Bagaimana ini? Apakah aku harus menerima baju olahraga pemberian Adam atau aku harus tetap memakai bajuku yang sekarang dengan catatan bahwa aku akan membuat semua orang mencium aroma yang super duper bau dari badanku, lebih tepatnya dari baju yang kupakai. Pasti itu tidak akan nyaman sekali.
"Hmm...," Kudorong tangan Adam, menolak baju olahraga miliknya. "Gue gak bisa pakai baju lo. Itu milik lo, dan harus lo yang pakai," kataku, tersenyum aneh padanya. Aku hanya tidak enak hati telah menolak kebaikannya, tapi aku tidak menginginkan double ataupun triple kill dari Erina setelah ini.
"Kenapa? Gue ikhlas kok, gak keberatan sedikitpun. Nanti lo bisa kembaliin kalau udah dicuci atau gue bisa beli lagi. Gampang kalau masalah itu."
Aku malah tertawa, merasa lucu dengan bercandaan orang-orang yang beruntung. Ya, semuanya terasa gampang untuk orang-orang yang sedari kecil ditakdirkan bahagia dan serba berkecukupan, entah dilihat dari segi manapun. Akan tetapi untukku? Diberikan kesempatan napas saja sudah sangat cukup rasanya dan itupun aku tidak diberikan kesempatan untuk berkomentar—sepatah kata pun tidak boleh.
"Gak. Gue gak bisa pakai baju lo," aku tetap menolaknya. "Gue gak mau bikin masalah lebih buruk lagi. Hari ini sudah cukup," kataku, hendak pergi, namun Adam menarik tanganku.
"Tapi lo kedinginan dan—"
"Dan bau." Lanjutnya, menurunkan nada bicaranya. Hampir berbisik.
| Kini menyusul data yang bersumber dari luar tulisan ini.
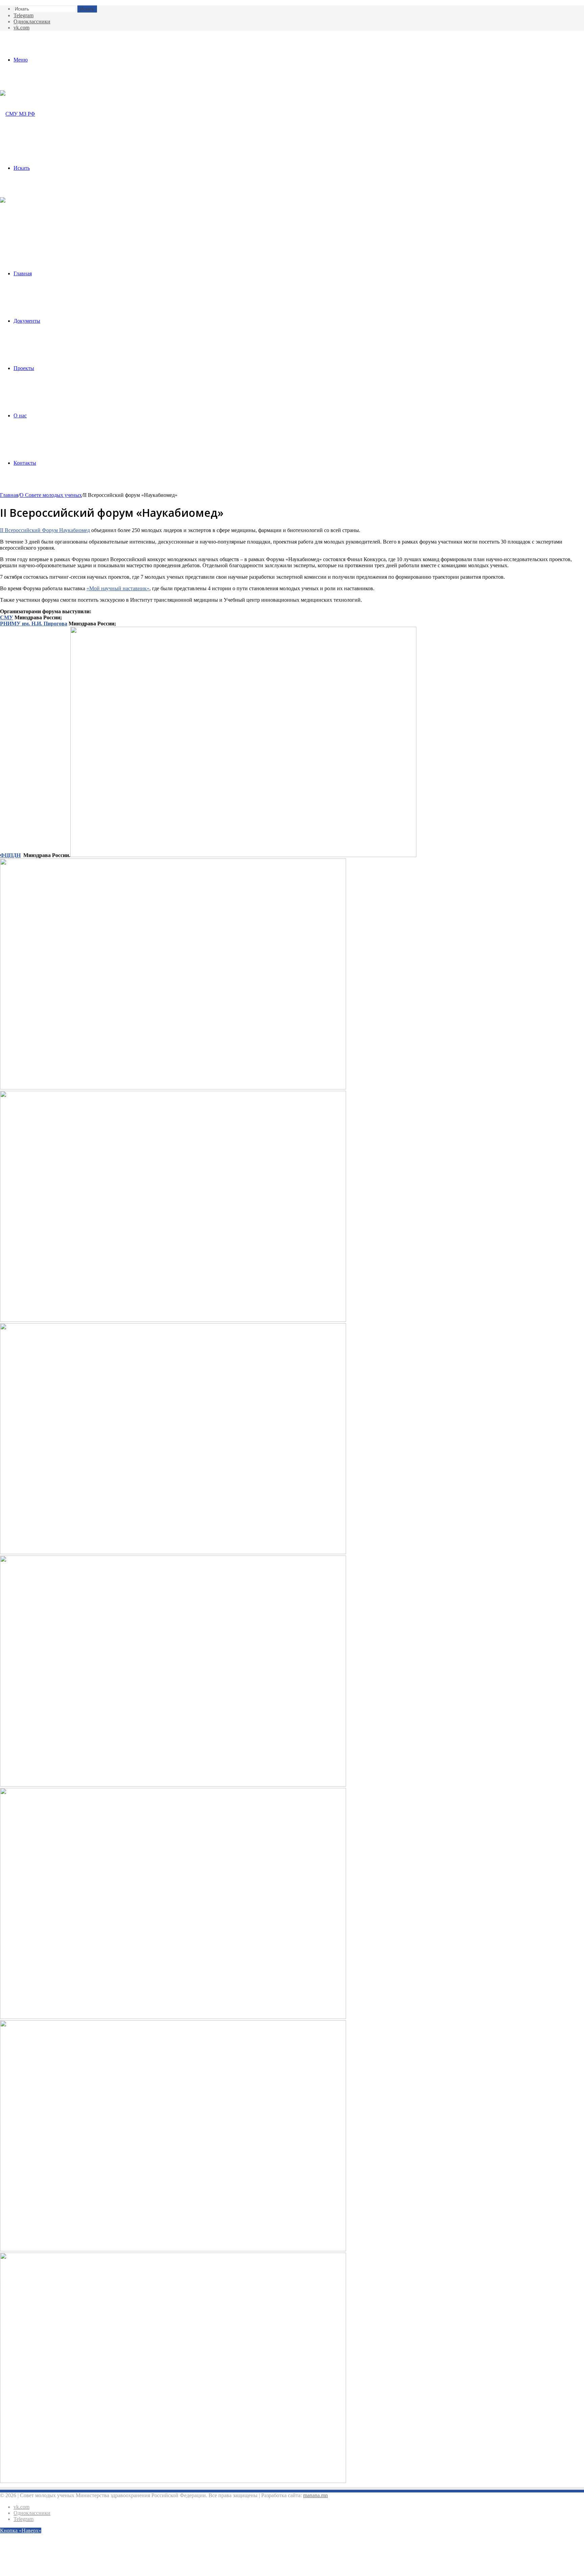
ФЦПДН (10, 855)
Aku paham, aku menganggukkan kepalaku penuh kepahaman. Tidak hanya dia saja yang menyebutku bau, sedari tadi sudah banyak orang yang berlalu lalang di dekatku dan dengan terang-terangan memberikanku label sebagai 'cewek bau busuk'. Sebutan mereka begitu membekas di ingatan, sampai rasanya bernapas pun hanya suara mereka yang terdengar setiap saatnya. Sakit hatiku, tapi siapa yang akan peduli? Tidak ada, kan? Ya begitulah nasibku.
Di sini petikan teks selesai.